**TASK TO CARRY OUT:**
Use the entries below and reproduce exactly the lines from the one containing "Toggle the Wi-Fi status menu" down to the one containing "Given: Pause Tcl Console output", both of them included.

** Opening SOURCE INFORMATION block **

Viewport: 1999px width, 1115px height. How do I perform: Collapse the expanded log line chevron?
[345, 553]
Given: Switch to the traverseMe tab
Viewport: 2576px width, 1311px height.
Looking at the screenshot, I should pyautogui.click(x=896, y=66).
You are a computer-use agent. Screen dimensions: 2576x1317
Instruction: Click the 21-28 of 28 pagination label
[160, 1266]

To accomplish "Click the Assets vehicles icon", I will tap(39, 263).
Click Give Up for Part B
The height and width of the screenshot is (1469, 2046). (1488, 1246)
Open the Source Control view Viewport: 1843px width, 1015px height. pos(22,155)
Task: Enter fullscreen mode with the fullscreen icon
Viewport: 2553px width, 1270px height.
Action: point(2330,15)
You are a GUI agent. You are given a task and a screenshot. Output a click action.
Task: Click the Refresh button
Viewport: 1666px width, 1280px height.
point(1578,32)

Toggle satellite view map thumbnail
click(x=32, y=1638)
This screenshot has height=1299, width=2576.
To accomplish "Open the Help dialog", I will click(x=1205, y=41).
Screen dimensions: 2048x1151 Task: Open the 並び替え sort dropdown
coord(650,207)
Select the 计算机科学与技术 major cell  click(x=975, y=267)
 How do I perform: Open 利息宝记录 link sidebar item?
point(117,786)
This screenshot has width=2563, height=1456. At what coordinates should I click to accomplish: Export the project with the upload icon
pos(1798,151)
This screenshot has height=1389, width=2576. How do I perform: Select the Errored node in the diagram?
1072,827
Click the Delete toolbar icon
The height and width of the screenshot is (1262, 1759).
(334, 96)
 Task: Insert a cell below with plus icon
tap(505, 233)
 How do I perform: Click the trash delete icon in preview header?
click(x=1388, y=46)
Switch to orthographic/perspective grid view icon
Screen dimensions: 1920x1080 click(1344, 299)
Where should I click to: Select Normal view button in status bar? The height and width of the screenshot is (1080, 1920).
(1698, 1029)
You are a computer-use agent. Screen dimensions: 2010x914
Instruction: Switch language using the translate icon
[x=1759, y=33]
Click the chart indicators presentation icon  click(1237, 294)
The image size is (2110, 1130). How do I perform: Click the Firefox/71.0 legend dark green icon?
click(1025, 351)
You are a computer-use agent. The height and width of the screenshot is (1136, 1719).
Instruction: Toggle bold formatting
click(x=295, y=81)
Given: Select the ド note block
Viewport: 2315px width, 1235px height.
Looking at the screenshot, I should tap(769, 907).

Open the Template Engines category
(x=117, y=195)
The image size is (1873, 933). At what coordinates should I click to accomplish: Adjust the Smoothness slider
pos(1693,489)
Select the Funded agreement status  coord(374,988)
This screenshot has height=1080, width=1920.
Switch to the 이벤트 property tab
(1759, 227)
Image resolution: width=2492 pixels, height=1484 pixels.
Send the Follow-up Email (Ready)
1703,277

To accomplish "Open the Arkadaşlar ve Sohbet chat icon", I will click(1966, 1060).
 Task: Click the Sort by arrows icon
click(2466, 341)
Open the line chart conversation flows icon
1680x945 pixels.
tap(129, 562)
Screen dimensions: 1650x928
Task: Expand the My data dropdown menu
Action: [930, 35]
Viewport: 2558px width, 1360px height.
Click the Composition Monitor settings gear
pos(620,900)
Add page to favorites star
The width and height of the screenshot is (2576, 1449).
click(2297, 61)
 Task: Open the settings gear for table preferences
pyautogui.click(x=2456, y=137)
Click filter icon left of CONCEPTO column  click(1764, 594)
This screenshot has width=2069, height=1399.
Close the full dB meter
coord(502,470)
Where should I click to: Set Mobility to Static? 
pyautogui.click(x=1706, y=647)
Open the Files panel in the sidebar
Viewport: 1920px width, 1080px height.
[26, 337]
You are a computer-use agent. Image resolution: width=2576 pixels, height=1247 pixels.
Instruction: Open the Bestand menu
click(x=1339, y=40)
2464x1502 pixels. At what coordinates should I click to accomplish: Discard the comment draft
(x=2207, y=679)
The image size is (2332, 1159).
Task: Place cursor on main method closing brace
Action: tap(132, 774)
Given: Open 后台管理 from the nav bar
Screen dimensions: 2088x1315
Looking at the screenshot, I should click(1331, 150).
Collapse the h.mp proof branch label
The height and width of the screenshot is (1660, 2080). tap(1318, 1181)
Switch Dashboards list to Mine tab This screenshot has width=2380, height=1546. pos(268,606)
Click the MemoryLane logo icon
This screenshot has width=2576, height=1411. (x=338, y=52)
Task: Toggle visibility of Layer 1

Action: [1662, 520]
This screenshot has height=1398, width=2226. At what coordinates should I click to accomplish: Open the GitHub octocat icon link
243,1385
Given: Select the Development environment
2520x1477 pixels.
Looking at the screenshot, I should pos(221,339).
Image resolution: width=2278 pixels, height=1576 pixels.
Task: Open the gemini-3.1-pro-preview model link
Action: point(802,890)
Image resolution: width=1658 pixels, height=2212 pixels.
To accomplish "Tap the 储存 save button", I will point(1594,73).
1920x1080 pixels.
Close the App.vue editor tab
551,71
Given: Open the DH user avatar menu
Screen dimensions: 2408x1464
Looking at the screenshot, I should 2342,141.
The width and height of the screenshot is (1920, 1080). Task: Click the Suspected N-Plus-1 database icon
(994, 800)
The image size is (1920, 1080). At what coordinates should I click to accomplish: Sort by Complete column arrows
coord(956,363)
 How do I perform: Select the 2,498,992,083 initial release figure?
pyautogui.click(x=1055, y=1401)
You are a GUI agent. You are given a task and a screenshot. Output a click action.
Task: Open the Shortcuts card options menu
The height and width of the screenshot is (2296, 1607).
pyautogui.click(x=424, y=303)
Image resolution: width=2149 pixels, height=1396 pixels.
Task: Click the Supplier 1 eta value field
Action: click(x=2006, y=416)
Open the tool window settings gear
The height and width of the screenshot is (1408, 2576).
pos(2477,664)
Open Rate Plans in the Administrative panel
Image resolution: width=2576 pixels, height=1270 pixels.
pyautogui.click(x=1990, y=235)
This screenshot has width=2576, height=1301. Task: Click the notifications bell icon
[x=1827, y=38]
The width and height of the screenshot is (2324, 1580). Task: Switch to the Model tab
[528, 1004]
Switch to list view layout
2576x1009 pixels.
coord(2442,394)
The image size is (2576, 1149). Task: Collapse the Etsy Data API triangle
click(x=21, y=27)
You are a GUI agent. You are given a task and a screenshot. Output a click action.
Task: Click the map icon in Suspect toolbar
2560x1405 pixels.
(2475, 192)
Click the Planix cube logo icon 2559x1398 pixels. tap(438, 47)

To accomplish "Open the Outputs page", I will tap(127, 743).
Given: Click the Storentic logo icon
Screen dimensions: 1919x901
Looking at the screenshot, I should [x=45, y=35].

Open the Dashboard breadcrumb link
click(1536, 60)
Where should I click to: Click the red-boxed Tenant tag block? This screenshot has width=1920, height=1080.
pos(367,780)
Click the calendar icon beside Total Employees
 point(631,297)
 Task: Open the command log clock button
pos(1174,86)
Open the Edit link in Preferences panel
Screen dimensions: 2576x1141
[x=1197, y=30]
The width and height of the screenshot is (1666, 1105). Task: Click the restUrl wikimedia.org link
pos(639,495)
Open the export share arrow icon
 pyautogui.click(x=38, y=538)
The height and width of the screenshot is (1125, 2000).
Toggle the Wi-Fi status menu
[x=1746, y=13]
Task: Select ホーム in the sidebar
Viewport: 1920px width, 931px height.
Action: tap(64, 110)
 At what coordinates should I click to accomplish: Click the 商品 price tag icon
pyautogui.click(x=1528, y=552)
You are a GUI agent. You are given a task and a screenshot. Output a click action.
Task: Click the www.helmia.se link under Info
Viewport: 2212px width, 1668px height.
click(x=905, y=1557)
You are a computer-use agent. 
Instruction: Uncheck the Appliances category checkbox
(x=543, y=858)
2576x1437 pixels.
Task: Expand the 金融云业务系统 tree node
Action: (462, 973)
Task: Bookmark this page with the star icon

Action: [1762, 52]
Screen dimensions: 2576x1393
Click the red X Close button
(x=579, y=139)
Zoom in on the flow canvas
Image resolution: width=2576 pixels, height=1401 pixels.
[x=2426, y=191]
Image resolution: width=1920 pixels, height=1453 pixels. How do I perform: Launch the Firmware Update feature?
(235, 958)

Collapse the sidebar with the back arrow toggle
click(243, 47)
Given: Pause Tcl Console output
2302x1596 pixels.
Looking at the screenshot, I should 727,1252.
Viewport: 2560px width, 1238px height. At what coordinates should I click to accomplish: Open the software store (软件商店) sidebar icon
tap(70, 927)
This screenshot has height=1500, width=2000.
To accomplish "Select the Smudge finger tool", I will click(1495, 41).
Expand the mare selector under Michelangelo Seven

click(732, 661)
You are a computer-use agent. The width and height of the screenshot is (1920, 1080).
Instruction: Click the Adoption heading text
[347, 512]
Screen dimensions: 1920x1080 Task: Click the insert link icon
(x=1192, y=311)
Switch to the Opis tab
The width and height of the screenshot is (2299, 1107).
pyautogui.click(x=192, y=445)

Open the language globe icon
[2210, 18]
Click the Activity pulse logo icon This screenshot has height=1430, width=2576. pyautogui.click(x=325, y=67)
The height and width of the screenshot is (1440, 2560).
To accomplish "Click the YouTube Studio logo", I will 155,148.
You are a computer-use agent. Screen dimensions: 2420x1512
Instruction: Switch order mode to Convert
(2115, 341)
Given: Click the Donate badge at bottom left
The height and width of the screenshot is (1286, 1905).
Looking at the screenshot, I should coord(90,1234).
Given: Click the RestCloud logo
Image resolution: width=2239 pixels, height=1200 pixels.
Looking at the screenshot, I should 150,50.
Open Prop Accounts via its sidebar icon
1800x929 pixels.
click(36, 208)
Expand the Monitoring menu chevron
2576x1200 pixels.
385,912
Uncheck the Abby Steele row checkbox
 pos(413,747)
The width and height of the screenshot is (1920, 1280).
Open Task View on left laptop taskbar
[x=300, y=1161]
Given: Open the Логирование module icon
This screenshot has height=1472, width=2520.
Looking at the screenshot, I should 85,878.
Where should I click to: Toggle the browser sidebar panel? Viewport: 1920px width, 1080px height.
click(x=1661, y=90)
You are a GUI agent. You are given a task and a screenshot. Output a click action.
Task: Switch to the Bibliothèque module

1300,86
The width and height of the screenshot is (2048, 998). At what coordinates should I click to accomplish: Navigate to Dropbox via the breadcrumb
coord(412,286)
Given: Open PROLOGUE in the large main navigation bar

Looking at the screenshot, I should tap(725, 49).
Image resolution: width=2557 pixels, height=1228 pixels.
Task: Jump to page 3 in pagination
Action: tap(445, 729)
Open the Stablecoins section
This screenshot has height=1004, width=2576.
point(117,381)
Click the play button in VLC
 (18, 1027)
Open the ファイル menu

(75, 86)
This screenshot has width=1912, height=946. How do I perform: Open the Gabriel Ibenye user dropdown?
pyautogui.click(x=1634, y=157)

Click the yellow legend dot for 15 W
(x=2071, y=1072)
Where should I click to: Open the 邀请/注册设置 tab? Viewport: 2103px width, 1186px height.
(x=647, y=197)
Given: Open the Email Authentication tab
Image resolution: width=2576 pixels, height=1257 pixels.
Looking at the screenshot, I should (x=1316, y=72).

** Closing SOURCE INFORMATION block **

**ANSWER SPACE:**
Toggle the Wi-Fi status menu
[x=1746, y=13]
Task: Select ホーム in the sidebar
Viewport: 1920px width, 931px height.
Action: tap(64, 110)
 At what coordinates should I click to accomplish: Click the 商品 price tag icon
pyautogui.click(x=1528, y=552)
You are a GUI agent. You are given a task and a screenshot. Output a click action.
Task: Click the www.helmia.se link under Info
Viewport: 2212px width, 1668px height.
click(x=905, y=1557)
You are a computer-use agent. 
Instruction: Uncheck the Appliances category checkbox
(x=543, y=858)
2576x1437 pixels.
Task: Expand the 金融云业务系统 tree node
Action: (462, 973)
Task: Bookmark this page with the star icon

Action: [1762, 52]
Screen dimensions: 2576x1393
Click the red X Close button
(x=579, y=139)
Zoom in on the flow canvas
Image resolution: width=2576 pixels, height=1401 pixels.
[x=2426, y=191]
Image resolution: width=1920 pixels, height=1453 pixels. How do I perform: Launch the Firmware Update feature?
(235, 958)

Collapse the sidebar with the back arrow toggle
click(243, 47)
Given: Pause Tcl Console output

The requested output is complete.